── STORED DATA

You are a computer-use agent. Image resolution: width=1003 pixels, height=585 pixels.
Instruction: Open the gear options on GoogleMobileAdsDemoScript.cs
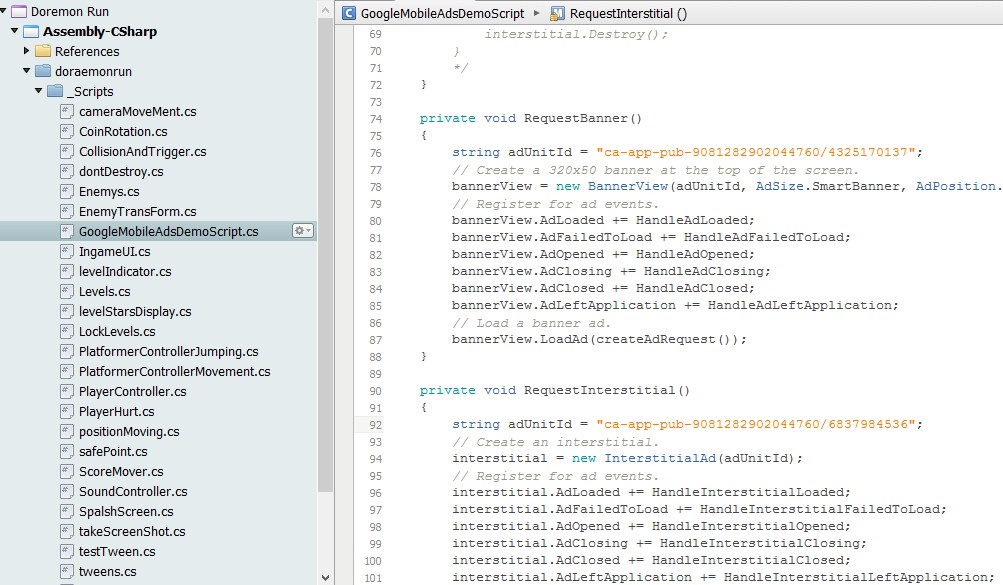click(302, 231)
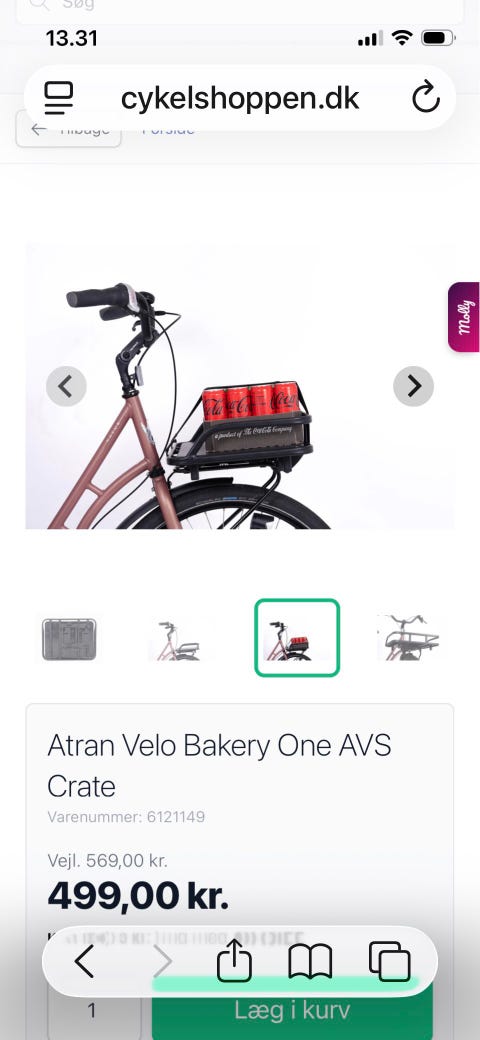Show open tabs with the tabs icon

390,962
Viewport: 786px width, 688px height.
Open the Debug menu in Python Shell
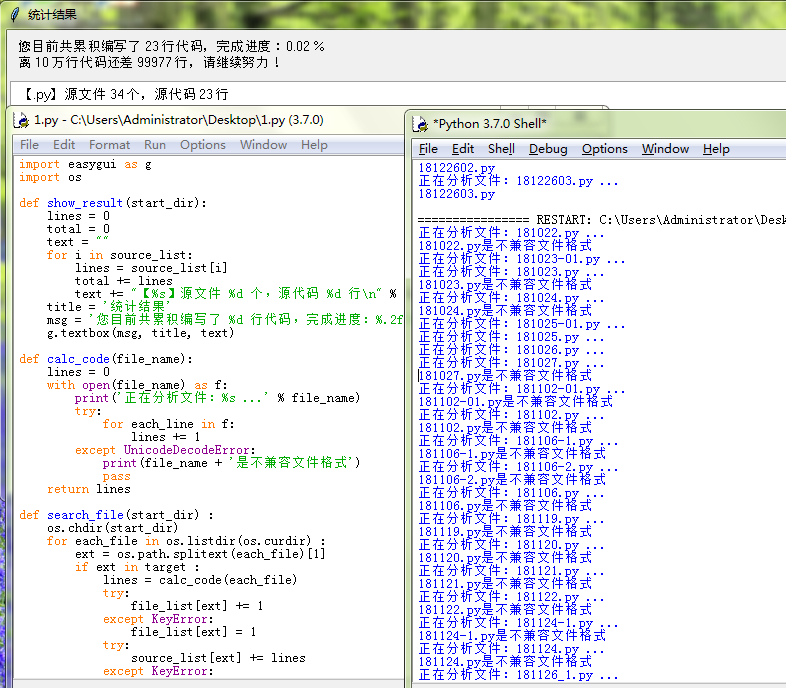(x=548, y=149)
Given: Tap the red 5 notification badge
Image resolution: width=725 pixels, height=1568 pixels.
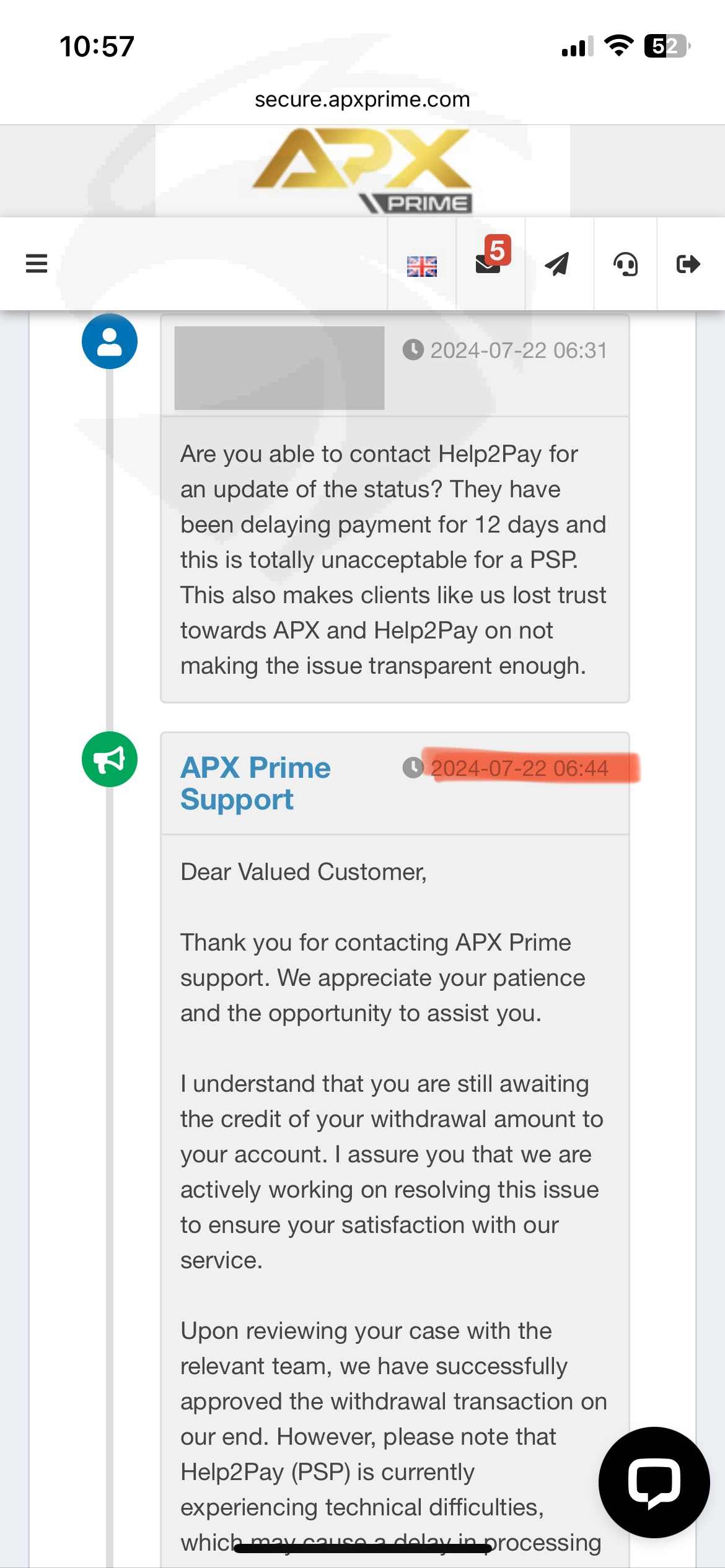Looking at the screenshot, I should coord(498,250).
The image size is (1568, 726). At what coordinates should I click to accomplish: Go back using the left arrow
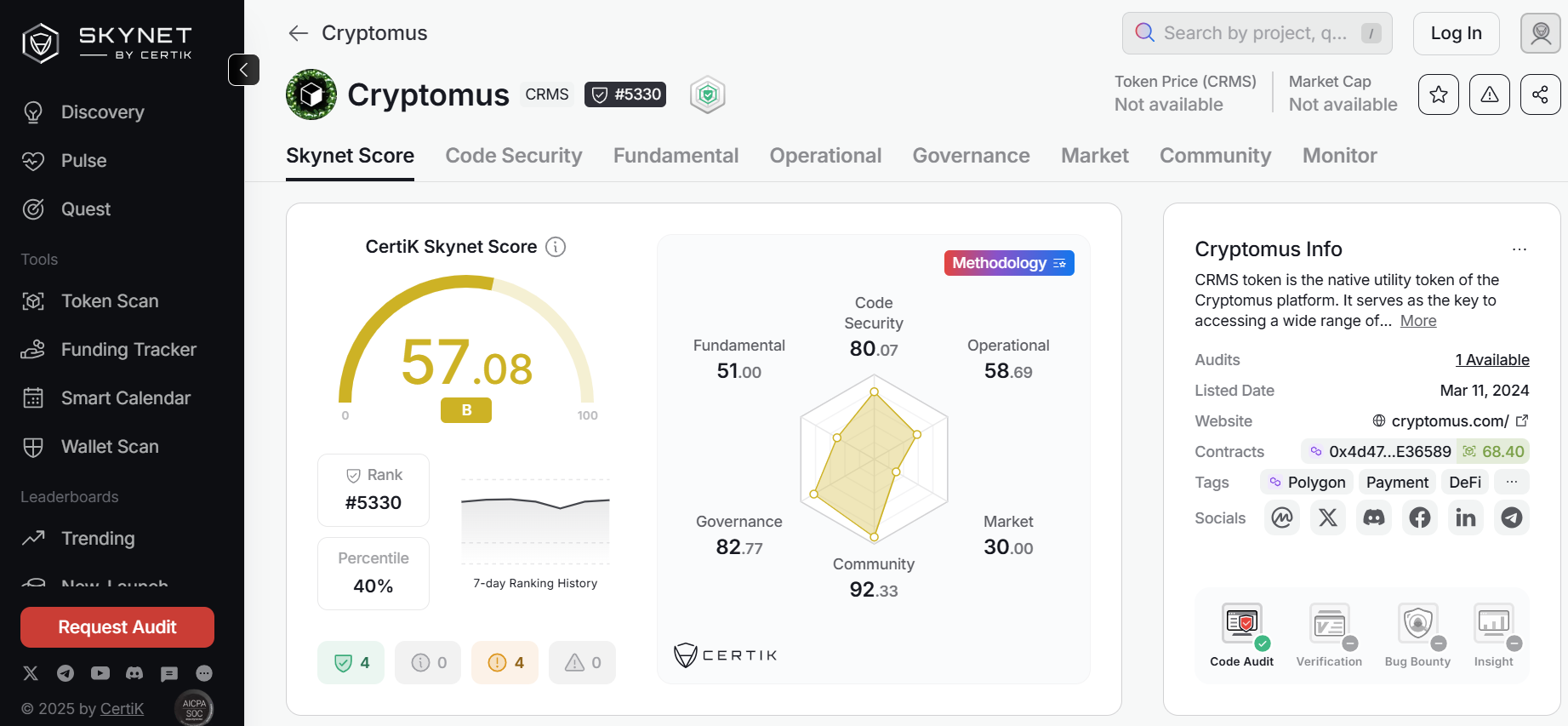[x=298, y=33]
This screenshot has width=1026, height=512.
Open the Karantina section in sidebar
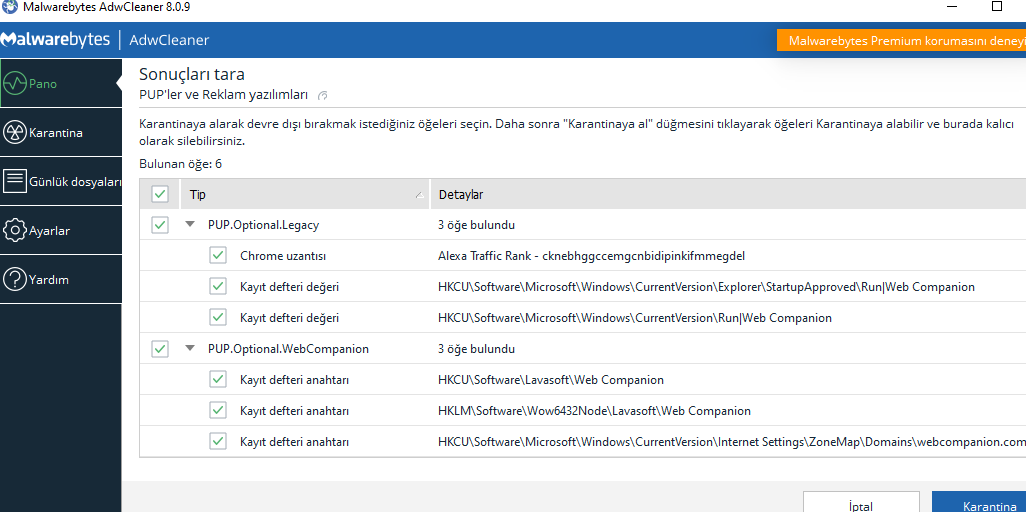click(x=56, y=132)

────

**ACTION ITEM:** In the reply, every line of the material above is to be reproduced verbatim, and the images are to be left out.

**SOLUTION:**
You are a computer-use agent. Image resolution: width=1003 pixels, height=585 pixels.
Instruction: Open the gear options on GoogleMobileAdsDemoScript.cs
click(302, 231)
Show open tabs with the tabs icon

390,962
Viewport: 786px width, 688px height.
Open the Debug menu in Python Shell
(x=548, y=149)
Given: Tap the red 5 notification badge
Image resolution: width=725 pixels, height=1568 pixels.
Looking at the screenshot, I should coord(498,250).
The image size is (1568, 726). At what coordinates should I click to accomplish: Go back using the left arrow
[x=298, y=33]
This screenshot has width=1026, height=512.
Open the Karantina section in sidebar
click(x=56, y=132)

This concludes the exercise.